So it’s very funny as Light regards him with those suspicious eyes and says, tailored to be perfectly safe and mundane: “Hats? They can be useful for keeping the sun off your face, or for keeping your head warm when it’s cold.” 

It makes L grin, because that _is_ the point of wearing hats, isn’t it? Hiding your face from being fully illuminated in the sun; insulating your head from being attacked by the cold. That’s the main thing about hats: they _protect_. 

Light is very practical. 

Light narrows his eyes at L further, made even more mistrustful by L’s smile. “Why do you ask?” he inquires, tone perfectly mild but question very transparently pointed. L would say that Light’s intense suspicion of everything is practically paranoia. 

Well, to be fair, L _is_ trying to prove that Light is Kira. That Light thinks that even asking about something as mundane as hats might be part of that is still pretty funny, though. 

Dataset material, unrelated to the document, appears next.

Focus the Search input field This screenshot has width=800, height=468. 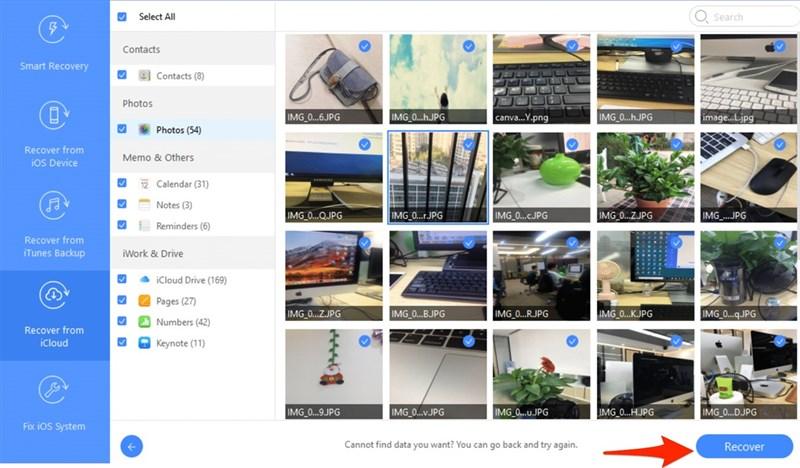pyautogui.click(x=745, y=17)
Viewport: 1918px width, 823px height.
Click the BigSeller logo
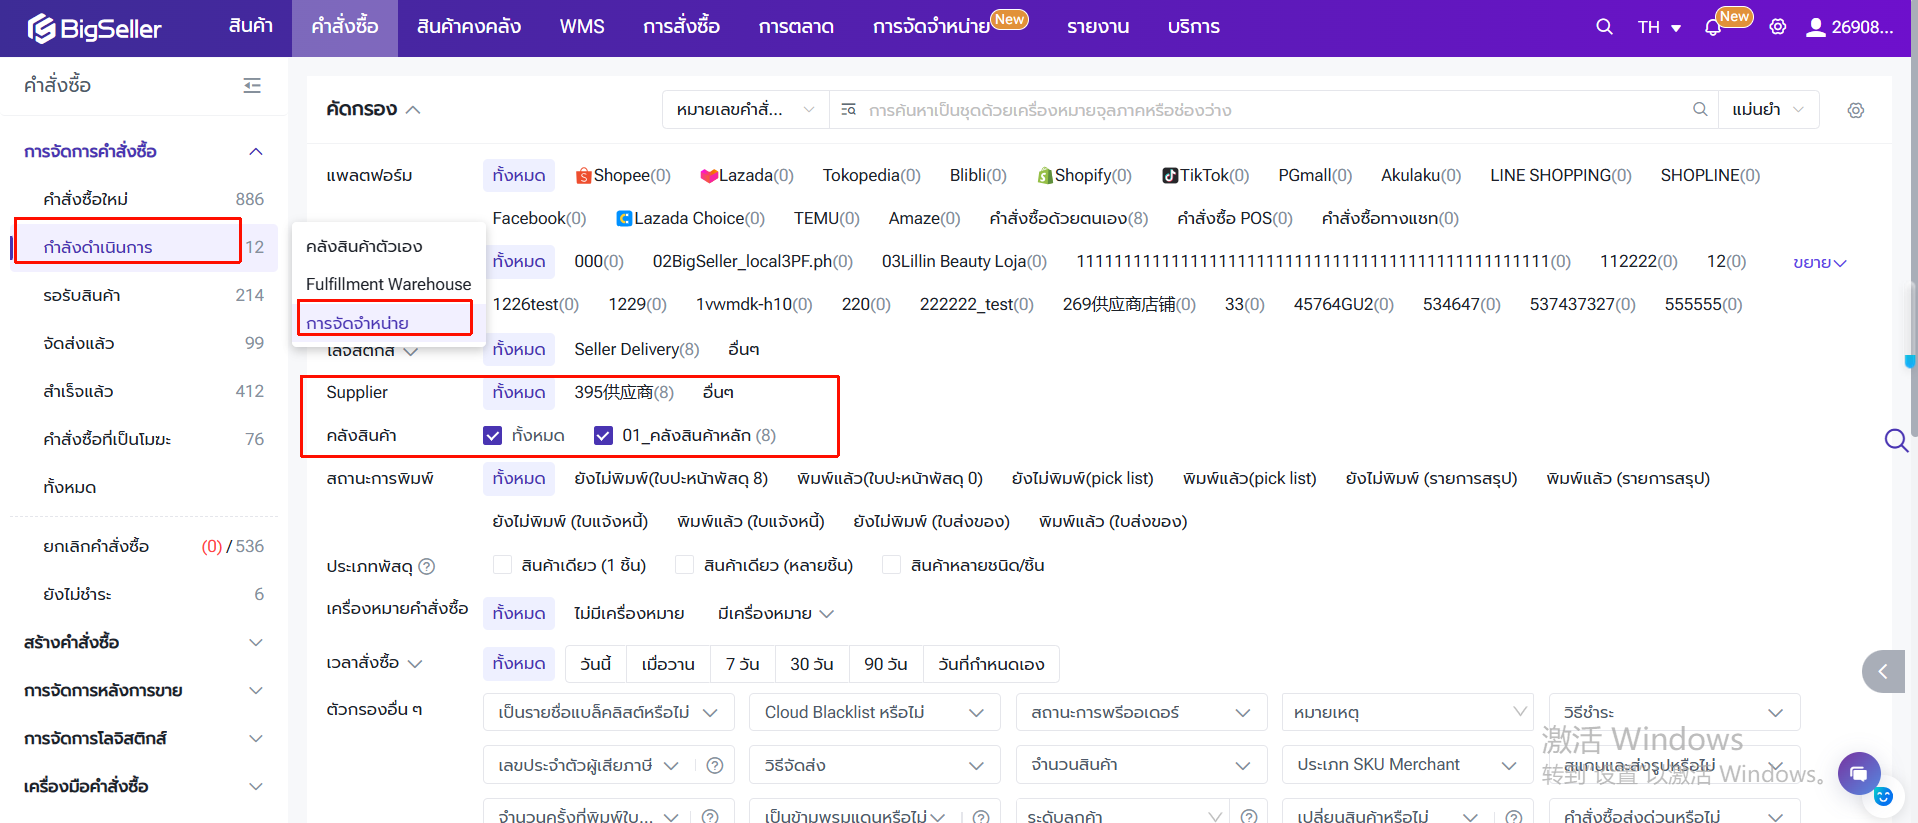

So L just shrugs and says, “I was just curious,” but kind of goes along with Light’s suspicion by adding, “I think it’s interesting, though, that you mentioned sun hats and warm hats but neglected to mention how hats can be used to identify someone’s role to others, such as police hats.” 

This of course makes Light narrow his eyes at L further, because now he thinks that with that statement L is trying to pin him in some way, but L doesn’t even know how he’d do that. It’s quite funny seeing Light try to figure out how he might be able to do so, though. L could consider it himself, but he’s more interested in the question of hats themselves and all the different purposes of hats, and he brings his thumb to his mouth as he realizes: “What is the point of chef hats?” 

Light just stares at him, his mistrust and paranoia replaced temporarily by perplexity, and L meets his gaze and inquires in quite genuine curiosity, “There’s no practical reason for a chef to wear a hat, right? But it doesn’t seem like the purpose should be identification, either, because generally chefs work in the kitchen and no one sees them, right?” 

Light blinks at him, and his temporary perplexity has once again fallen back to paranoid mistrust as his eyes narrow again and he says with perfect carefulness, “Chefs wear hats to keep any hair from falling into the food, right?” and L brightens considerably, because that makes _sense_ , and so he now considers the mystery which had been bothering him solved. 

“Light-kun is very smart,” L praises, incredibly pleased. “I hadn’t thought of that.” 

Light just looks at him, gaze flat and unimpressed. “I imagine you’ve never cooked anything, L,” he says blandly, and L looks back at him, now curious, so he asks, “Do you cook, Light-kun?”

Light’s expression is perfectly bland as he says, also with perfect blandness, “I can cook,” and L rather amusedly guesses that whatever Light cooks is definitely not as bland as his expression and tone. 

“The girls must love you,” L says, and Light looks at him with that rather impressive blandness and says, “You know that they do.”

It makes L grin. 

Yes, he really does like Light Yagami. It’s kind of a shame that Light’s Kira. 

But then again, if Light _weren’t_ Kira, then L would never have found him and gotten to engage with him like this, so L supposes Light’s being Kira really isn’t actually a shame at all. 

L knows himself enough to realize that he only likes Light because Light is playing this game with him, because he really is just a kid who doesn’t care about anything outside of playing his games. 

He looks at Light, and feels obliged to say, “Thank you, Light-kun.” 

Light, of course, is suspicious, and he looks at L with narrowed eyes and asks carefully, “For what?” 

Of course, L can’t actually explain why he’s actually grateful to Light, so he just says instead, “For solving the mystery about the chef hats,” and Light looks at him quite disbelievingly, so L runs his thumb over his lower lip and adds, “The question was really bothering me.” 

“Sometimes,” Light tells him, “I really can’t believe you’re L.” 

L looks at him, considering that statement, and asks Light curiously, “If I wasn’t L, who else would I be?” 

The perplexity is back in Light’s very-very-slightly widened eyes, and then he quite deliberately closes them and exhales very carefully. L has evidently vexed him, which is pretty funny. L is a pretty vexing person, he’s aware. Light probably doesn’t like him in the least. Must suck being chained to him, L thinks, and smiles about it. 

It’s essentially scientifically impossible for anyone to actually _like_ him, after all. Whatever Light feels regarding him—well, it’s _something_ , certainly, but it certainly isn’t _liking_. L is not actually entirely sure if it’s _dislike_ , necessarily, because it’s very difficult to tell with Light because Light really does his best to hide everything, and Light’s best is very, very good. 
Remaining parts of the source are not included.